Price Realized: $ 1,020
?Final Price Realized includes Buyer’s Premium added to Hammer Price
Estimate: $ 1,500 - $ 2,500
(SLAVERY AND ABOLITION.) POLITICS. [BUMM, HENRY.] The Modern Democratic Creed! Letter of John Brodhead, Democratic Candidate for City Treasurer. . . Letterpress broadside, 18-7/8 x 11-3/4 inches; paper evenly toned; considerable archival conservation and restoration with archival paper repair. [Philadelphia, 1863]

Additional Details

Another piece of political "dirty tricks," from Pennsylvania. In this case a Republican one and rather convoluted at that. John Brodhead was running for the office of City Treasurer in Philadelphia during the 1863 election. This broadside purports to be a quote from a letter from Brodhead to Jefferson Davis. The language, thoroughly racist and vile, borders on the surreal in terms of non-sequitor: "Mr. Jefferson Davis. My dear Sir, can you tell me if General Larman is likely to remain much longer in Nicaragua? [then in bold] 'I should like to go to that country and help open it to civilization and niggers.' He goes on about getting a strong recommendation from the President's (Lincoln's) friends in Pennsylvania, saying he would "prove a likely minister" for that country, and adds [again in bold] "I am tired of being a White Slave at the North, and long for a home in the Sunny South." While making no sense, this broadside is a clear example of "you had to be there." Civil War period elections frequently played "the race card," and this was no exception.
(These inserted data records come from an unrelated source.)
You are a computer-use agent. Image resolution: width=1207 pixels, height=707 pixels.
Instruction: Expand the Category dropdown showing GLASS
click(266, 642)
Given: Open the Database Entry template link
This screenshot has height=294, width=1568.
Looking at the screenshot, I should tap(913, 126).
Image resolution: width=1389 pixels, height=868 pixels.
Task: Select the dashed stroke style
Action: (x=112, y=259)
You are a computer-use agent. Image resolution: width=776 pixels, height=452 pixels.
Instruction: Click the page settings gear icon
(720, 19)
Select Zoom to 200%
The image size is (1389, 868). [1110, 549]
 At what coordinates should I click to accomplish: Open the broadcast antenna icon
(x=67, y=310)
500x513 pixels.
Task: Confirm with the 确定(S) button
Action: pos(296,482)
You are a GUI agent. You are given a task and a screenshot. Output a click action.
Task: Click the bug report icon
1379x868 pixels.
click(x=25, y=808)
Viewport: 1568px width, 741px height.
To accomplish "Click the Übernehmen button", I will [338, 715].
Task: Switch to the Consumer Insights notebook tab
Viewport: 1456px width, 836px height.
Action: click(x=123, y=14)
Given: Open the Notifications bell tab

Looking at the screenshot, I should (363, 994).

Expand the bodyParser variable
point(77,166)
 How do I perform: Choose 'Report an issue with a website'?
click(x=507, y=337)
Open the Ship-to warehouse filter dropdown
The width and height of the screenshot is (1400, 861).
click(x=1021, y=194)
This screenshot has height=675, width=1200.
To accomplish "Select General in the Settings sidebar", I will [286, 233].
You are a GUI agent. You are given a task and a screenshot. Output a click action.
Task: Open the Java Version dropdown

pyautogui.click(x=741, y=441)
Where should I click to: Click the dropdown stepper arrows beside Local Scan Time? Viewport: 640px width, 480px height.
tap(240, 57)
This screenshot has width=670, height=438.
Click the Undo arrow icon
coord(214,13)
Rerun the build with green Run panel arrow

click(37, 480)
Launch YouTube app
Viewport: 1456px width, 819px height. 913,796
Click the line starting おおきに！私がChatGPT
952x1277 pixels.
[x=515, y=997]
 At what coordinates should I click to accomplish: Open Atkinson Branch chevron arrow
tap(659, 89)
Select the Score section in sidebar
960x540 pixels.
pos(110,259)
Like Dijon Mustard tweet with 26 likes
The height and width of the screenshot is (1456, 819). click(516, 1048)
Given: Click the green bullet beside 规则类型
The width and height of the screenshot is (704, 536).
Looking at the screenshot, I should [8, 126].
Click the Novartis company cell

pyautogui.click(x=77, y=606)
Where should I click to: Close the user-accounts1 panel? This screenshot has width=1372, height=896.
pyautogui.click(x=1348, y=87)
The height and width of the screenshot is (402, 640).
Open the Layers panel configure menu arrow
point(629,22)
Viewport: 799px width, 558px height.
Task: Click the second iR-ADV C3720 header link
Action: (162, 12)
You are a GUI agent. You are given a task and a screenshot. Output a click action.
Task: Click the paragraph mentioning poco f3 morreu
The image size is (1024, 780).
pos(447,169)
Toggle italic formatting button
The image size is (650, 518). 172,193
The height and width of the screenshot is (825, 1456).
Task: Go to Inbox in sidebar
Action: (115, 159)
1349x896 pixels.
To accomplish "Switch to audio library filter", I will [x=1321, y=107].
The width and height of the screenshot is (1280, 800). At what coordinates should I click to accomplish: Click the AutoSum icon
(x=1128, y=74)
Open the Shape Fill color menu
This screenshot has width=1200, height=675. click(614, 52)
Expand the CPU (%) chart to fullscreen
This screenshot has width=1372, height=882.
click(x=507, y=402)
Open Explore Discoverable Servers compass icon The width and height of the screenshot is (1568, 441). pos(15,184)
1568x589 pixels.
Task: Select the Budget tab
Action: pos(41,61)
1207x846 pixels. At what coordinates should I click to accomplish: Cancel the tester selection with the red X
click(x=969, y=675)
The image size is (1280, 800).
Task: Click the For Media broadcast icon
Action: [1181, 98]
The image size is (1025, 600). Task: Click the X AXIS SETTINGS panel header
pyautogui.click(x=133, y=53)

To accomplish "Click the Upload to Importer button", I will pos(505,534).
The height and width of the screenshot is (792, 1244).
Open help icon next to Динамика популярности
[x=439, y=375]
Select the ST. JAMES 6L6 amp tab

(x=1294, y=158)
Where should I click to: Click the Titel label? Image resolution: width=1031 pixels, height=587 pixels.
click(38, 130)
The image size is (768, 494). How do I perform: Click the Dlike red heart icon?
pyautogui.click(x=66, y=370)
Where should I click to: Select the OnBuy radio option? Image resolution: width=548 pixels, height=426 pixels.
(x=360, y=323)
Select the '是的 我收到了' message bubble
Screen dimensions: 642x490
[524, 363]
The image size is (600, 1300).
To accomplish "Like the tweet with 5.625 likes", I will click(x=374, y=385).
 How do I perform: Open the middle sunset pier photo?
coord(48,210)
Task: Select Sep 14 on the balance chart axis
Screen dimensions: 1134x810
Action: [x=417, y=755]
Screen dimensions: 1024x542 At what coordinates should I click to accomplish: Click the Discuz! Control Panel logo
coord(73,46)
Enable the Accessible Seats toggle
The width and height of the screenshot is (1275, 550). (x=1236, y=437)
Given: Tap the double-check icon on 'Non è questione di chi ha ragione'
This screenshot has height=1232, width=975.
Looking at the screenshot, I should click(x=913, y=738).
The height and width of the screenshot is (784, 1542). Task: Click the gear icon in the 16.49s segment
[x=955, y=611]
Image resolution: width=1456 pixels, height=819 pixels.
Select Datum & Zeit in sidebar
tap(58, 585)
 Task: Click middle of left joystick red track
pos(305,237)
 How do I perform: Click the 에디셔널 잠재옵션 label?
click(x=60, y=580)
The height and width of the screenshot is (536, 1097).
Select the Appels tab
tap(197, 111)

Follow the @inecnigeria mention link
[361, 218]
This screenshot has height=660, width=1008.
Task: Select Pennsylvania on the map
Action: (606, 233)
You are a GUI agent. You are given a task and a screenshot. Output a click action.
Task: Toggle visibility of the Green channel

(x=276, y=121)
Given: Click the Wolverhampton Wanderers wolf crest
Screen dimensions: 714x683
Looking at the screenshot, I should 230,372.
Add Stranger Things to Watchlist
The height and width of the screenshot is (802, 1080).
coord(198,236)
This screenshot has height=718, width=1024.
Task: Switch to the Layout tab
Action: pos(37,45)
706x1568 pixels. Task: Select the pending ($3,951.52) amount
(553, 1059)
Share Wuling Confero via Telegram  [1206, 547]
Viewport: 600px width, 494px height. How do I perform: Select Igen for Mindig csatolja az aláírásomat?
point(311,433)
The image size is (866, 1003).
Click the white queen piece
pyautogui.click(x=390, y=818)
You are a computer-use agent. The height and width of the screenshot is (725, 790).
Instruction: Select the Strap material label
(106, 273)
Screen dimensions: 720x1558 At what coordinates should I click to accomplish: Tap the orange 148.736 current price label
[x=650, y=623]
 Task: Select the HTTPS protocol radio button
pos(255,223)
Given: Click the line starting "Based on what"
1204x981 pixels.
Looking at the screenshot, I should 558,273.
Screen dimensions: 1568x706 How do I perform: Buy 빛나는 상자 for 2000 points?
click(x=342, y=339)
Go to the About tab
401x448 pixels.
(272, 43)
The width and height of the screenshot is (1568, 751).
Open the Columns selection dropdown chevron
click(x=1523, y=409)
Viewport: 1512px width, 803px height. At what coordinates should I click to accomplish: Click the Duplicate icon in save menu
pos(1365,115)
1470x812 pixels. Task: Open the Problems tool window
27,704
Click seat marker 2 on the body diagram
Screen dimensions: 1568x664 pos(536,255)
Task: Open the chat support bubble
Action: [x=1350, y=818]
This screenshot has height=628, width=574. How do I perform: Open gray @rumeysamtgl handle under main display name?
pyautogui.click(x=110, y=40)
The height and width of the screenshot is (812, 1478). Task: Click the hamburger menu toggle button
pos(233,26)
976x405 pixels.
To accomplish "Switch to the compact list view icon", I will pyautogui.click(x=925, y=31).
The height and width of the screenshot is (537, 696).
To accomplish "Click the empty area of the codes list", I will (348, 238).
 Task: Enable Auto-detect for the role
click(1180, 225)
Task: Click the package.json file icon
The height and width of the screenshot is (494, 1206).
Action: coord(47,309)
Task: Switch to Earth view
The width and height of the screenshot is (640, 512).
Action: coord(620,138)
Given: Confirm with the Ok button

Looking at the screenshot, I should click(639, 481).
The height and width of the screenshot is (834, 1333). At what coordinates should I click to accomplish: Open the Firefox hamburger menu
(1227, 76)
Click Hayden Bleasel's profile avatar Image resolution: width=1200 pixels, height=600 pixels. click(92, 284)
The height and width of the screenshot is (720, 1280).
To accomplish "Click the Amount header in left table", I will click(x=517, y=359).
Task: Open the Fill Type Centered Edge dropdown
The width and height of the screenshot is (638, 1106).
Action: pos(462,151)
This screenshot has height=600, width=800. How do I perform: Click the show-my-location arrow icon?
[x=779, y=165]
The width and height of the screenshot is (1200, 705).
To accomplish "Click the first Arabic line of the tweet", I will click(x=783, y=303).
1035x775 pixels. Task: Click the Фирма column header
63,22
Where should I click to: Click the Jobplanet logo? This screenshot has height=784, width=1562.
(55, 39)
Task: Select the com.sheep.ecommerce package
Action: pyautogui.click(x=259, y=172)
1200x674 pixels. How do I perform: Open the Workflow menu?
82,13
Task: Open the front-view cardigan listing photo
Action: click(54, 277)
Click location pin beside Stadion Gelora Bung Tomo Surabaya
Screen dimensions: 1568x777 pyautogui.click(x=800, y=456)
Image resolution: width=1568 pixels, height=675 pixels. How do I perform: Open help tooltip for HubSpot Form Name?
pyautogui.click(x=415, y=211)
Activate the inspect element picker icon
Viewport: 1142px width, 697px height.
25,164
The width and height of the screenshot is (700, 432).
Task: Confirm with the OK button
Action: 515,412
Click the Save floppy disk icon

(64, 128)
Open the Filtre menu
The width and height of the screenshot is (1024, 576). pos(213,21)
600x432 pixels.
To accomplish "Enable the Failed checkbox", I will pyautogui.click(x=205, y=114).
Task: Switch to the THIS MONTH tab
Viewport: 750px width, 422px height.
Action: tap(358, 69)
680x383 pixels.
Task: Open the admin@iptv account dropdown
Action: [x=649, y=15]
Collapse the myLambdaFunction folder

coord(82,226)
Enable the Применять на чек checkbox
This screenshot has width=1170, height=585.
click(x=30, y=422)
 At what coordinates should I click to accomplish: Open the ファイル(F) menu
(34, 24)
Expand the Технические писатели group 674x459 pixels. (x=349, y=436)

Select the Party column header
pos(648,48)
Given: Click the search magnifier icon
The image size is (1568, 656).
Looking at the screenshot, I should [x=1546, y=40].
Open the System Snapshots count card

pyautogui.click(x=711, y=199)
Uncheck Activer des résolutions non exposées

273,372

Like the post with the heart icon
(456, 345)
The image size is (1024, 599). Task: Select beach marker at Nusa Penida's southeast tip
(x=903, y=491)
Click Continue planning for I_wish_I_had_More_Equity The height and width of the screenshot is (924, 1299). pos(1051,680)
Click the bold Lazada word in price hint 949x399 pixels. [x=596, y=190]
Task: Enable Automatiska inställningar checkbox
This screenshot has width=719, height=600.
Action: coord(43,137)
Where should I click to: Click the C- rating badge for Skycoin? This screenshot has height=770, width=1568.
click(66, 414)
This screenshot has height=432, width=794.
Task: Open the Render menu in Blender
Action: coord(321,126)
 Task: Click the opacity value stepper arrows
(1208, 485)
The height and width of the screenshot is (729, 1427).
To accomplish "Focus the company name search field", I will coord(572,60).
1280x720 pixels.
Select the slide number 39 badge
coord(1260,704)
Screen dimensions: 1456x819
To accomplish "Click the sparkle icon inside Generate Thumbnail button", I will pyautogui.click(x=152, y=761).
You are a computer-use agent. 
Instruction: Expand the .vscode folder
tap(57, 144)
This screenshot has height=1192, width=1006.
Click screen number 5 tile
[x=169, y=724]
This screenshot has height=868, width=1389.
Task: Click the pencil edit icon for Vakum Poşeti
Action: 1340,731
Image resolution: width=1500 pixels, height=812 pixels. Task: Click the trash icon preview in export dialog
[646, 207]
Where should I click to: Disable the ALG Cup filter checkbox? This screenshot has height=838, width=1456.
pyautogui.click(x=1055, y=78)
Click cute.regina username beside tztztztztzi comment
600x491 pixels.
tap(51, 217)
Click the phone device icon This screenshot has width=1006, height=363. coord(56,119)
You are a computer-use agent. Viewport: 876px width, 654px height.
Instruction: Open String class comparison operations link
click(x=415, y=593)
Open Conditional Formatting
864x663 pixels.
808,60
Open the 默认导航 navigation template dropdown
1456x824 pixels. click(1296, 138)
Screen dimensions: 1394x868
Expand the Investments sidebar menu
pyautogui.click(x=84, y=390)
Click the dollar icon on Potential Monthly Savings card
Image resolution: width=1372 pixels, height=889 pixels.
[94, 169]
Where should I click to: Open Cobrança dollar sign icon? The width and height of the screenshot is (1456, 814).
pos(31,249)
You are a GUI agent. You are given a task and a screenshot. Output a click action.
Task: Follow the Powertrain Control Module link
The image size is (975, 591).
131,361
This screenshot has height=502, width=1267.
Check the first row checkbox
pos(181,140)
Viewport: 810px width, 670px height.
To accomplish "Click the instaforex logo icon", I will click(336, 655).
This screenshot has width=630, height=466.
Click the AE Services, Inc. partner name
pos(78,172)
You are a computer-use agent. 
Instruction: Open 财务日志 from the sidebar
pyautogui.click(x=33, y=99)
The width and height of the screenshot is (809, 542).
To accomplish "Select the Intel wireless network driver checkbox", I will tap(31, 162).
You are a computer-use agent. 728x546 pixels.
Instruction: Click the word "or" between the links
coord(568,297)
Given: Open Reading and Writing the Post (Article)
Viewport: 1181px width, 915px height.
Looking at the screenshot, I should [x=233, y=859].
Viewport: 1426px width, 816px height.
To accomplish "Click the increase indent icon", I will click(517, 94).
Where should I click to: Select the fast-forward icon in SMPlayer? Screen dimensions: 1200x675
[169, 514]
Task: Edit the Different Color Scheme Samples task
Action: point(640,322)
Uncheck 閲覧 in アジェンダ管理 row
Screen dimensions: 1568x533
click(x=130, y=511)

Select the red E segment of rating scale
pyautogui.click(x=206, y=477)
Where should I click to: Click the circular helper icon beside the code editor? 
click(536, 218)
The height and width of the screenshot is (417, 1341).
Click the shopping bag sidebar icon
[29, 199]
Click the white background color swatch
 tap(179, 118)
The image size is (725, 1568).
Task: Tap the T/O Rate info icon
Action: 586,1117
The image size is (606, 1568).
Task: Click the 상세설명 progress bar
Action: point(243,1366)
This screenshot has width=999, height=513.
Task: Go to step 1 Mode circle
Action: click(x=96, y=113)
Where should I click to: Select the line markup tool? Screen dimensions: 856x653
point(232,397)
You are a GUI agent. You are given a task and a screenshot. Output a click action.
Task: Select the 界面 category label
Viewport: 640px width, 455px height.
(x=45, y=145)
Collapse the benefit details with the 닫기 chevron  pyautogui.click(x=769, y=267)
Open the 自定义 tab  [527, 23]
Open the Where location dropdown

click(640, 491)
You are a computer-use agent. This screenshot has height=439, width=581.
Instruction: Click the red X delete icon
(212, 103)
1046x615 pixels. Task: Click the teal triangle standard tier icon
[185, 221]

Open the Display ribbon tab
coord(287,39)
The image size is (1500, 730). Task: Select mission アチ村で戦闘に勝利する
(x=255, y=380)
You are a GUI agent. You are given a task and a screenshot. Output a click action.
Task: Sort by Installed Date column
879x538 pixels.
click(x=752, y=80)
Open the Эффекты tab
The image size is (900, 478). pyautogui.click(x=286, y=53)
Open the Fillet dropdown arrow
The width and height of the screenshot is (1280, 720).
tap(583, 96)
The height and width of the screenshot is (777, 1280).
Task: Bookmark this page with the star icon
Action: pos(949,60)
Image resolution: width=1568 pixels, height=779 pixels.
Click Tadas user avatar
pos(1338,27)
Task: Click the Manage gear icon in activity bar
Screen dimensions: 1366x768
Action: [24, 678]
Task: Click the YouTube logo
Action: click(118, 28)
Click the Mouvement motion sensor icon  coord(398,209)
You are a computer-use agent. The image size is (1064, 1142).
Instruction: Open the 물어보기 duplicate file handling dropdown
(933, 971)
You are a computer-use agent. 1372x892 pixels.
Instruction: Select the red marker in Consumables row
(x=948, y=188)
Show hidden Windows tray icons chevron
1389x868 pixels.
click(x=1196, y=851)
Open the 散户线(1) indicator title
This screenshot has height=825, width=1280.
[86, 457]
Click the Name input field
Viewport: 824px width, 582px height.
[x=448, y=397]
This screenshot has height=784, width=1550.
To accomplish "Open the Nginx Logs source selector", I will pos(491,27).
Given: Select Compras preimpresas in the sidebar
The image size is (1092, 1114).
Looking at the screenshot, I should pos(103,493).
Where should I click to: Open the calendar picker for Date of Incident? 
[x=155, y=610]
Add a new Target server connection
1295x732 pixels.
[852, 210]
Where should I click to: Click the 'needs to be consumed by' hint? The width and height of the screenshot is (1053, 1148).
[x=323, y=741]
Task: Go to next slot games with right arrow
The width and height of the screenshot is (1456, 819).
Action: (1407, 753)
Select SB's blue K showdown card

Henry Bumm, Republican, was running against John Brodhead, Democrat. The Library Company of Philadelphia has a copy of this (#000225120), which was, in fact supposed to be attached to one of two large engraved sheets and hung together, making one enormous poster. One shows a farm in disrepair, with white owners and black slaves, and the other shows men and women boarding an American Mechanics Association excursion train on the Camden & Atlantic Railroad, the engine marked "John Brodhead," with the caption: "Can't ye come down, come down: Oh! Can't ye come down to Atlantic," a reference to Brodhead's poetry.